LECCO – Si chiude martedì 28, con il terzo appuntamento lecchese, l’iniziativa “Prospettive sull’arte come veicolo” promossa dall’associazione Frammenti di Filosofia presieduta da Enrico Bassani, Teatro Invito presieduto da Luca Redaelli, Mechrì Laboratori di Filosofia e Cultura presieduto da Florinda Cambria con il sostegno della Provincia e del Comune di Lecco e che ha visto incontri con il Focused Research Team in Art as Vehicle del Workshop di Jerzy Grotowski e Thomas Richards.
L’esperienza dell’ “arte come veicolo” martedì diverrà oggetto di riflessione e vedrà Thomas Richards in dialogo con alcuni degli ideatori del progetto “Prospettive sull’arte come veicolo”. Due “prospettive” verranno infatti incrociate e aperte a un fertile confronto in questo appuntamento che conclude l’intero ciclo: una prospettiva performativa (Richards) e una filosofica (Sini e Cambria) con Bassani a fare da moderatore dell’incontro.
Per l’occasione abbiamo incontrato la presidente dell’associazione Mechrì Laboratori di Filosofia e Cultura.
Dottoressa Cambria, qual è il punto di contatto tra il teatro e la filosofia?
“E’ un contatto che ha a che fare con il movimento e con la filosofia non nella sua accezione tradizionale, ma come pratica della conoscenza. Il legame tra filosofia e teatro in questo senso è forte perché anche il teatro ha a che fare con l’incarnazione della azione conoscitiva, ovvero nel fare accadere qualcosa come segno di qualcos’altro. Per esempio, se io dico: ‘cielo azzurro’ pongo una presenza concettuale. Questa presenza concettuale, ossia l’azzurro del cielo, si fa presente ad ogni umano che mi ascoltasse, anche se sopra alle nostre teste abbiamo un cielo plumbeo. Come accade che gli esseri umani sanno fare questa cosa? Questo movimento delle conoscenza non appartiene alla conoscenza del singolo, ma appartiene alla conoscenza generale”.
L’arte è rappresentazione in questo caso invece è veicolo, perché? Cosa cambia? Ed è veicolo di cosa?
········
**Richieste**
[1] Secondo il testo sull'arte come veicolo, chi presiede Teatro Invito?
[2] Nel testo sull'arte come veicolo, perché il legame tra filosofia e teatro è considerato forte?
[3] Riscrivi il passo del testo sull'arte come veicolo da "LECCO – Si chiude" a "e Thomas Richards.", sostituendo "incontri" con "appuntamenti".
Qui i record non hanno alcun ruolo.

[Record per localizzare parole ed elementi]
········
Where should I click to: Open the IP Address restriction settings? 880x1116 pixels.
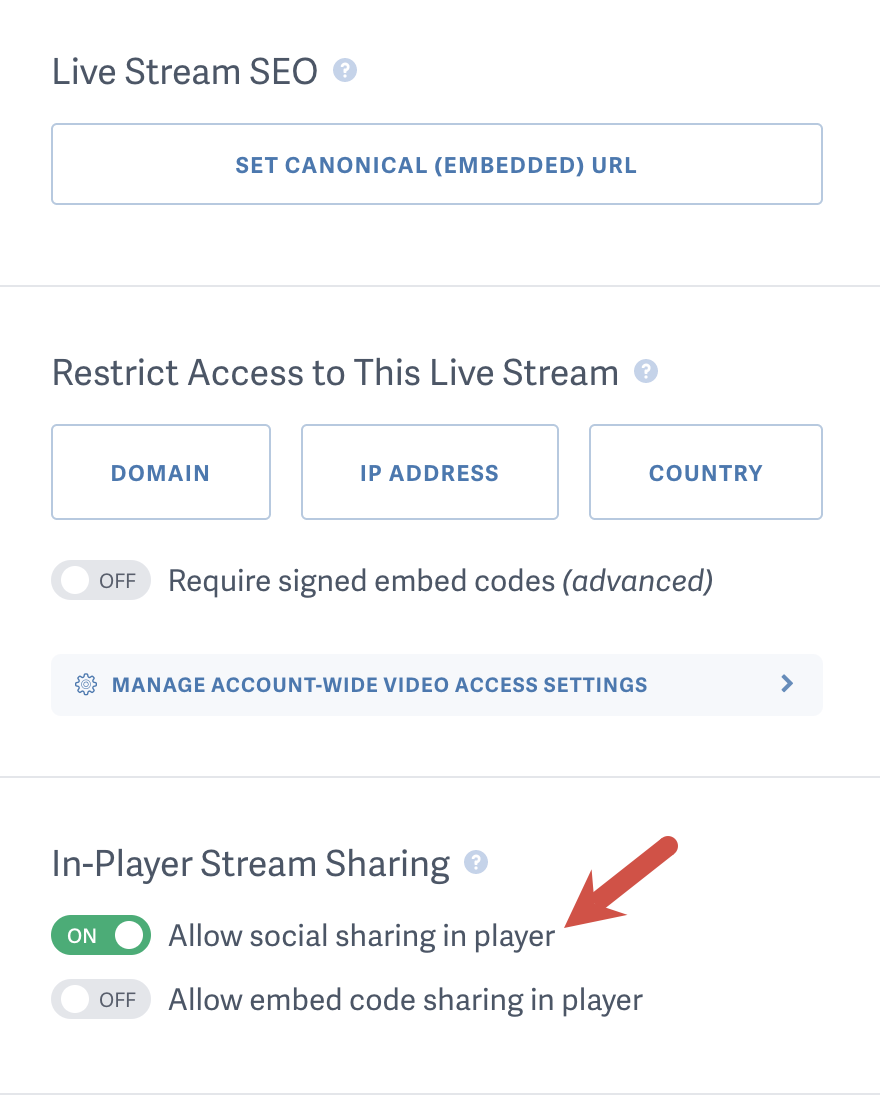click(x=429, y=471)
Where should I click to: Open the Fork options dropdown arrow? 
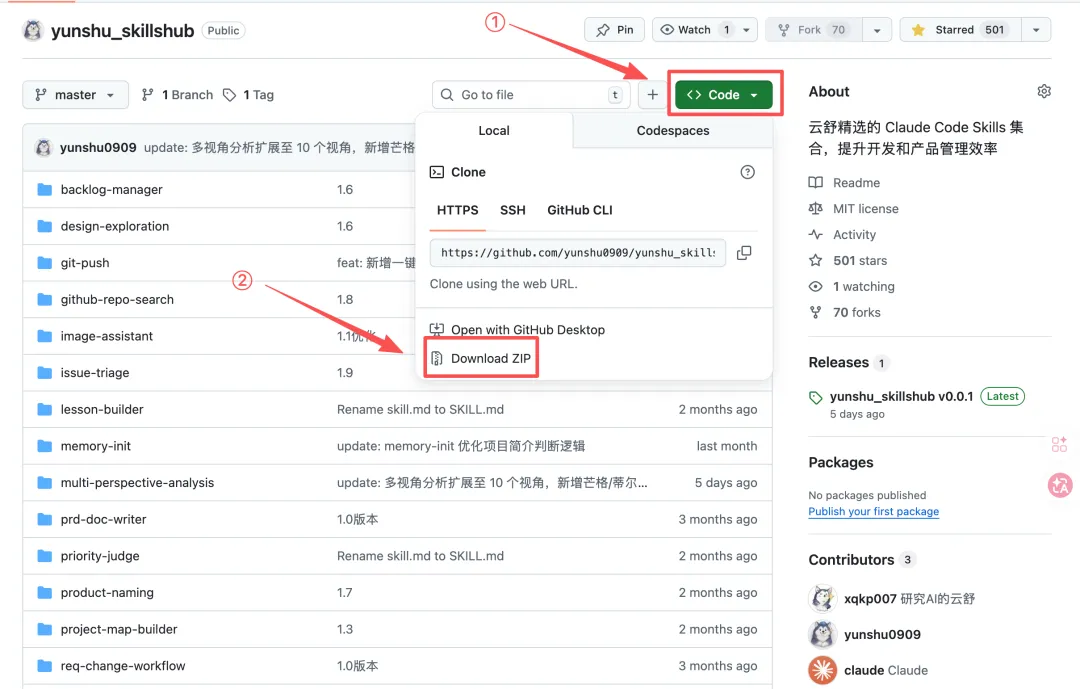pyautogui.click(x=876, y=30)
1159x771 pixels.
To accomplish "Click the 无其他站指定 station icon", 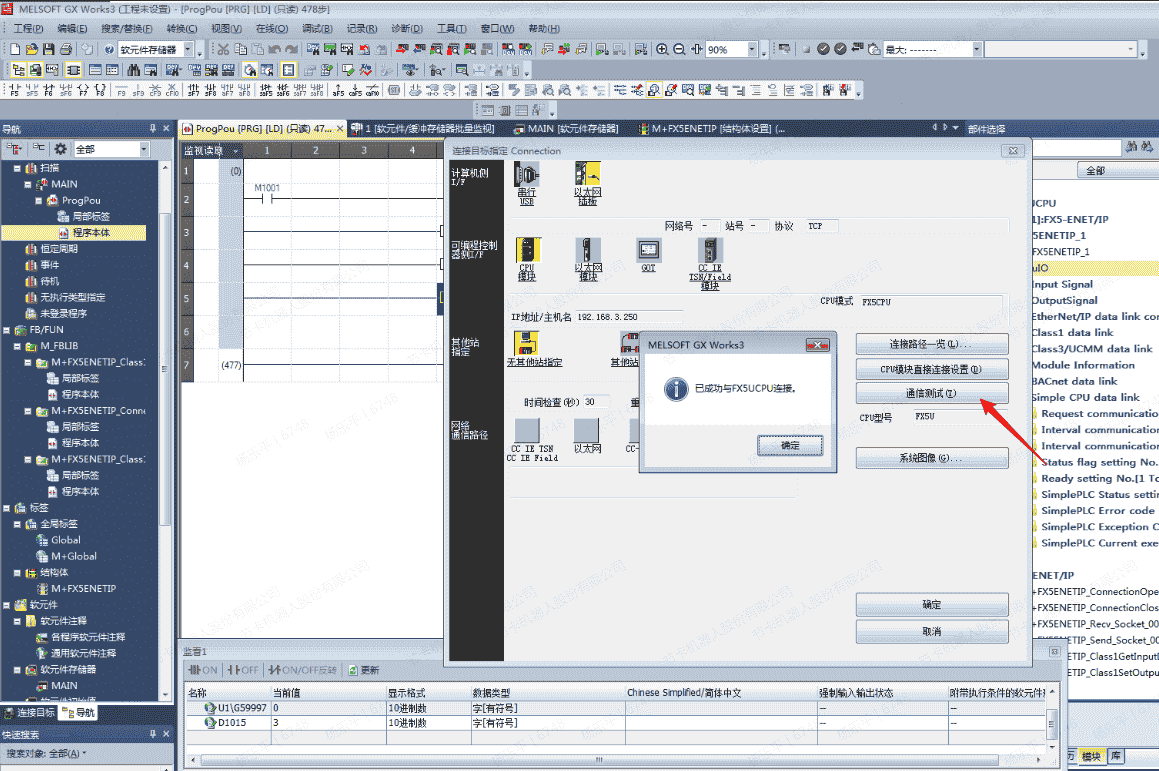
········
**Insieme delle risposte**
[1] Luca Redaelli.

[2] Perché anche il teatro, come la filosofia intesa come pratica della conoscenza, ha a che fare con l'incarnazione dell'azione conoscitiva, ovvero con il fare accadere qualcosa come segno di qualcos'altro.

[3]
LECCO – Si chiude martedì 28, con il terzo appuntamento lecchese, l’iniziativa “Prospettive sull’arte come veicolo” promossa dall’associazione Frammenti di Filosofia presieduta da Enrico Bassani, Teatro Invito presieduto da Luca Redaelli, Mechrì Laboratori di Filosofia e Cultura presieduto da Florinda Cambria con il sostegno della Provincia e del Comune di Lecco e che ha visto appuntamenti con il Focused Research Team in Art as Vehicle del Workshop di Jerzy Grotowski e Thomas Richards.